Nwaoha et al.(2011a) also identified the basic events associated with an LNG spill from a transfer arm to include manual release, auto release, application of ship motion, motion and controls, fire and explosion, material defects, pipe rupture and overpressure with failure frequencies of 0.024/hour, 0.03/hour, 0.000 66/hour, 1.382e-005/hour, 1.78e-06/hour, 11.15e-06/hour, 0.01/hour and 2.96e-010/ hour respectively. The hazard consequence, hazard probability and risk assessment matrix employed in that study are listed in Tables 1, 2, and 3, respectively. Finally, the GA methodology determined the cost of maintaining and repairing an LNG containment system and transfer arm, with respect to their risk levels and budgeted maintenance costs. Nwaoha et al.(2011a)determined that the costs of maintaining and repairing an LNG containment system and transfer arm were $729 087 and $570 913, respectively, with an overall budgeted maintenance cost of $1 300 000. The authors also recommended further research with respect to the uncertainty treatment of failure frequencies and the cost of maintenance and repair of LNG carrier systems. These issues are addressed in sub-section 3.2.1 by the use of fuzzy logic in combination with the GA.
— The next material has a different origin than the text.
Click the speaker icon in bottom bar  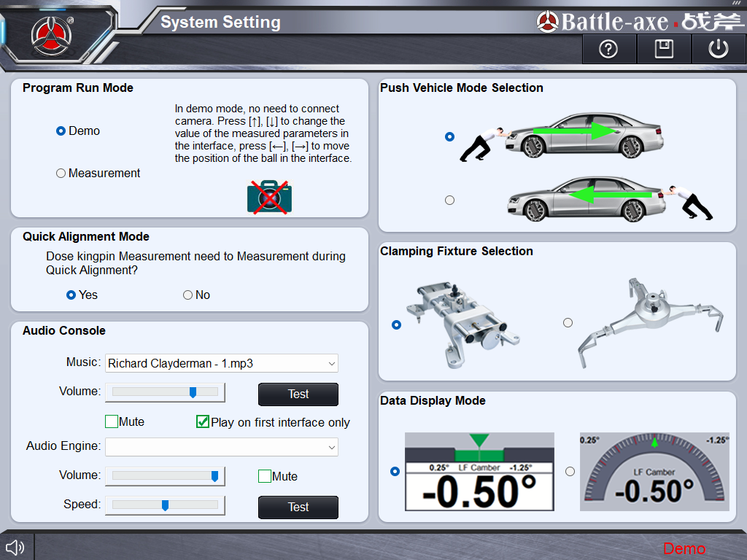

Category | Weight | Description | Equipment | Personnel |
1 | 1000 | Catastrophic | System loss | Death |
2 | 100 | Critical | Major system damage | Severe injury/Illness |
3 | 10 | Marginal | Minor system damage | Minor injury/Illness |
4 | 1 | Negligible | <Minor system damage | <Minor injury/Illness |
The Fuzzy Set Theory(FST)was first presented by Zadeh(1965). This theory is a mathematical formalization that enables the representation of degrees of membership by members in sets(Eleye-Datubo, 2006). Fuzzy logic is the term used for ad-hoc applications of rules based on a simplified FST(Eleye-Datubo, 2006). It is a versatile tool that is tolerant of imprecise, ambiguous, and vague data/information, and its reasoning builds understanding into a process. Fuzzy logic mainly uses the concept of linguistic variables, and provides a framework for systematically dealing with such variables.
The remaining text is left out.